- **Stated exercise**: Collect each line of the rows below that contains the string "image", counting only matches in the same letter case.

## begin

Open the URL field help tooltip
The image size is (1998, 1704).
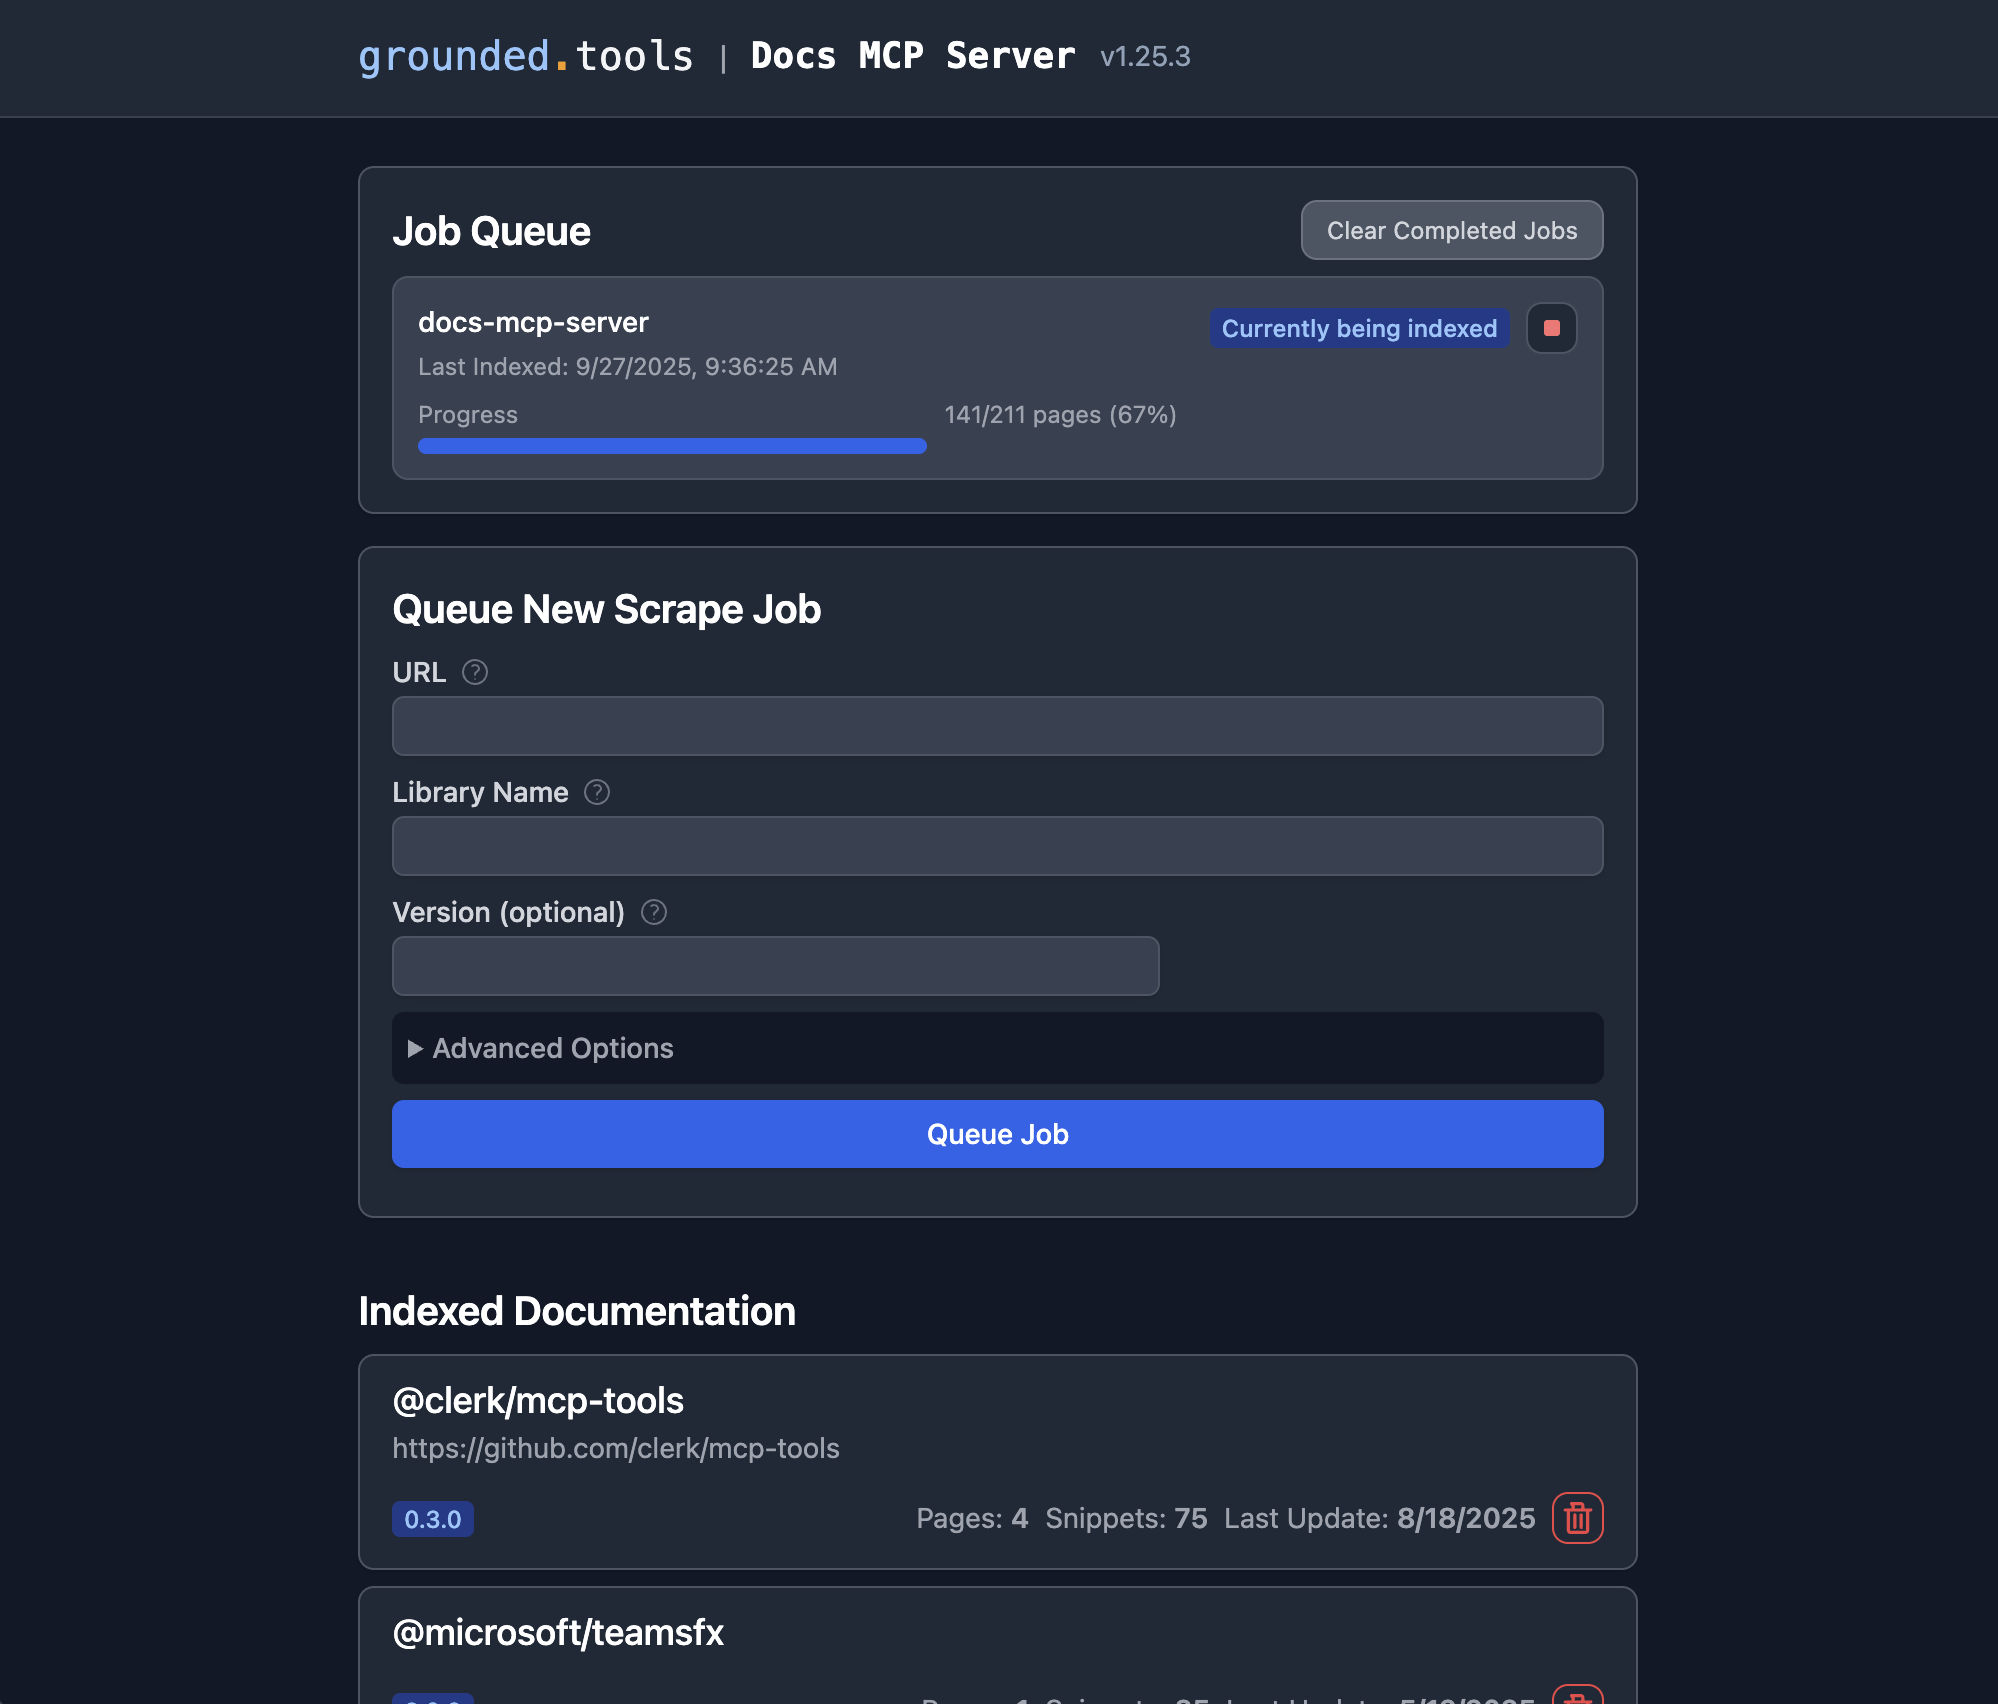[475, 672]
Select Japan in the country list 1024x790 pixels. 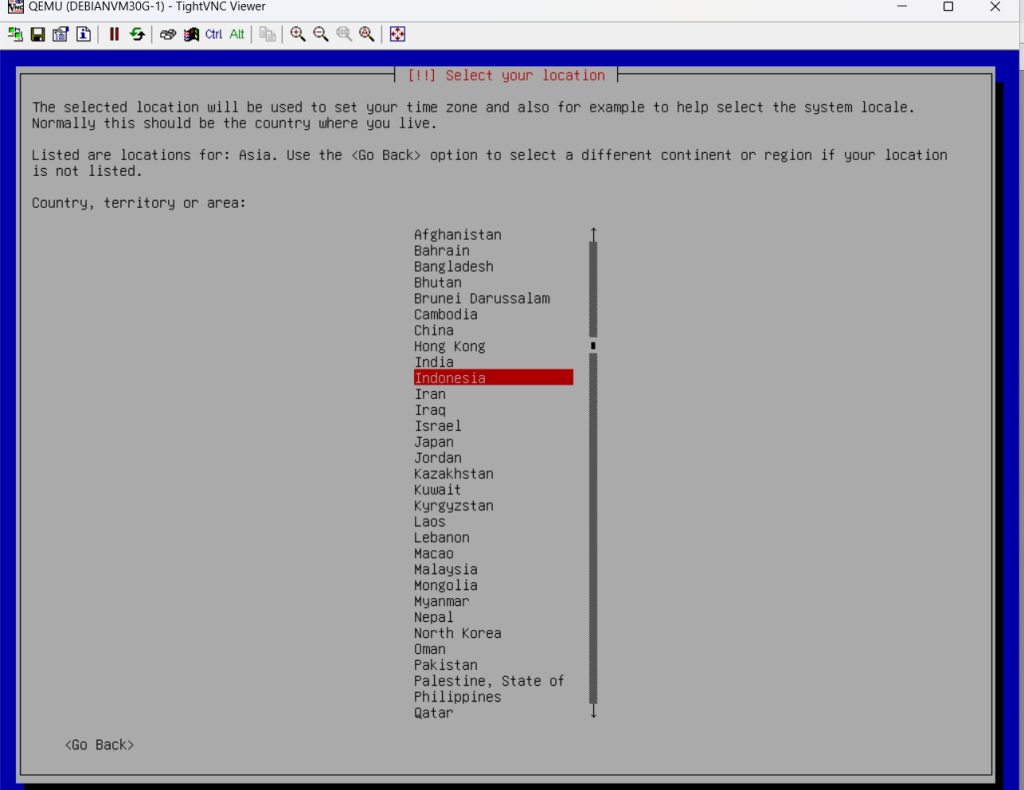tap(434, 442)
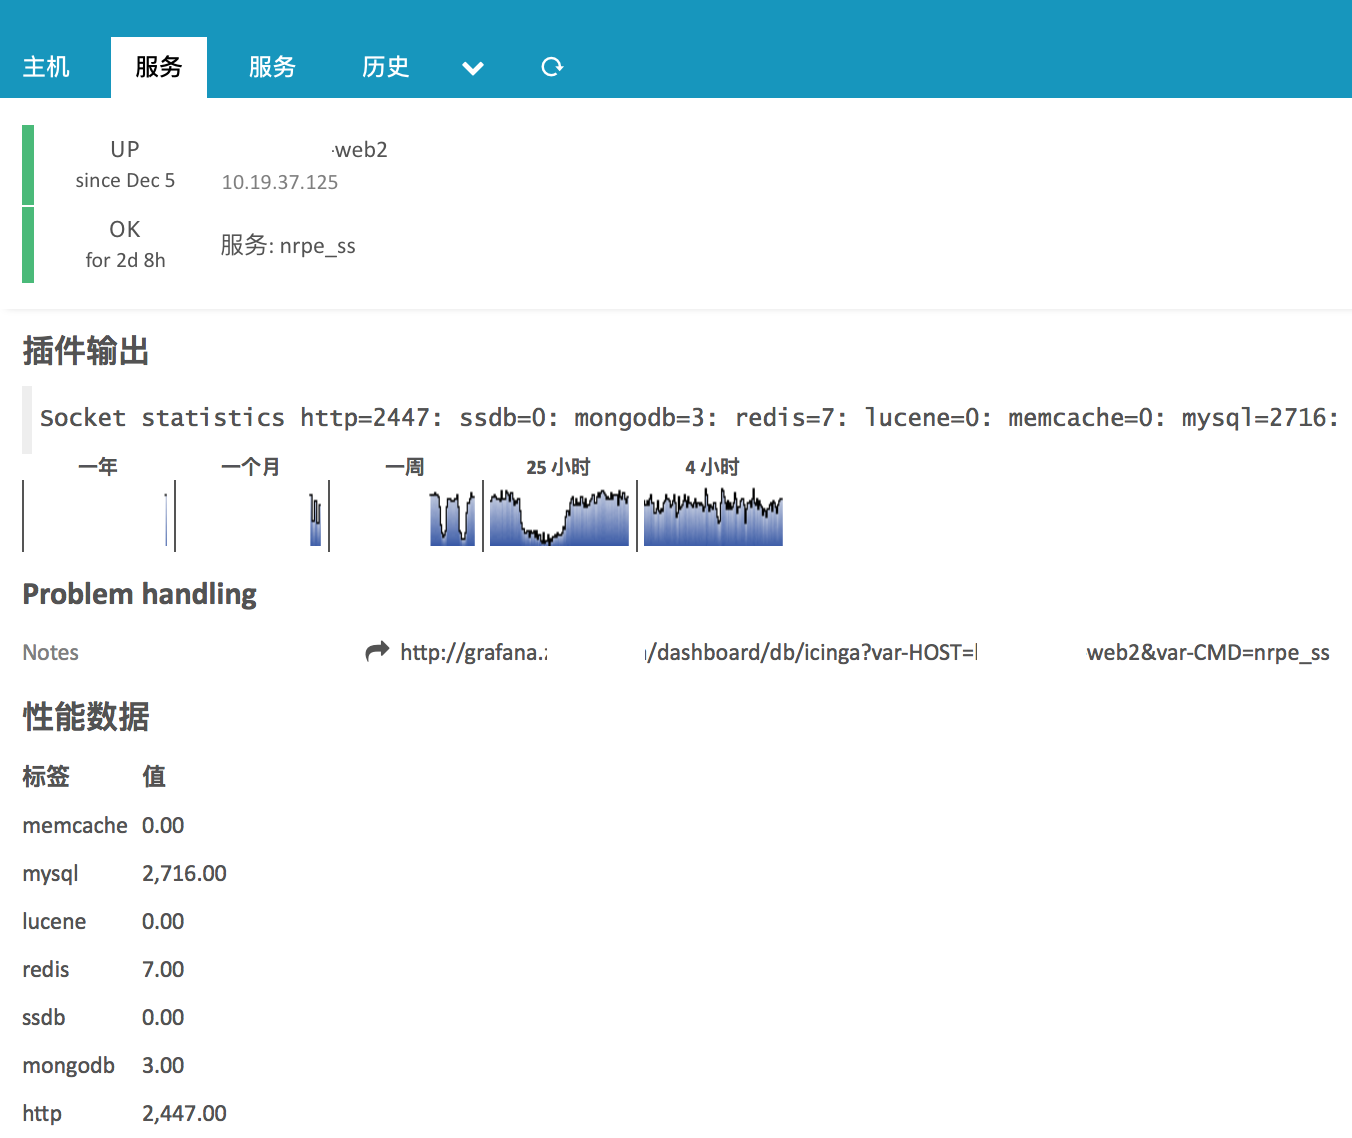Switch to the 主机 tab
The width and height of the screenshot is (1352, 1138).
46,66
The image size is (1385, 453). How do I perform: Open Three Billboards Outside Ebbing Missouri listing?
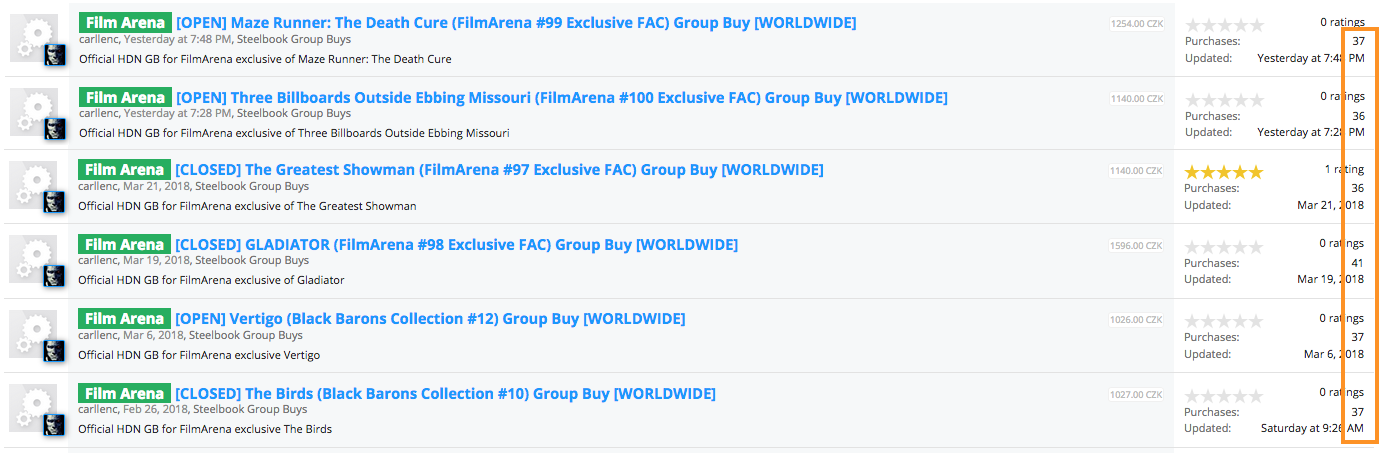pos(562,98)
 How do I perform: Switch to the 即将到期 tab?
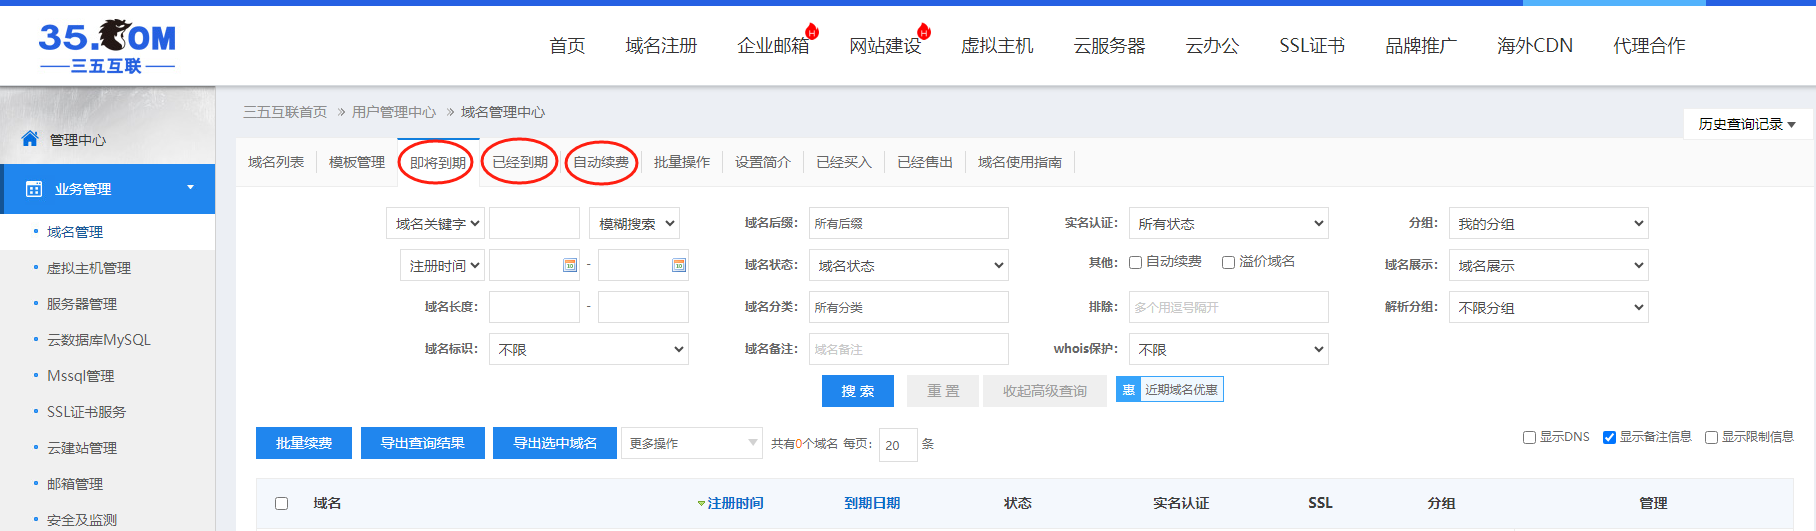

## end

- **Final result**:
The image size is (1998, 1704).
The image size is (1385, 453). How do I perform: Open Three Billboards Outside Ebbing Missouri listing?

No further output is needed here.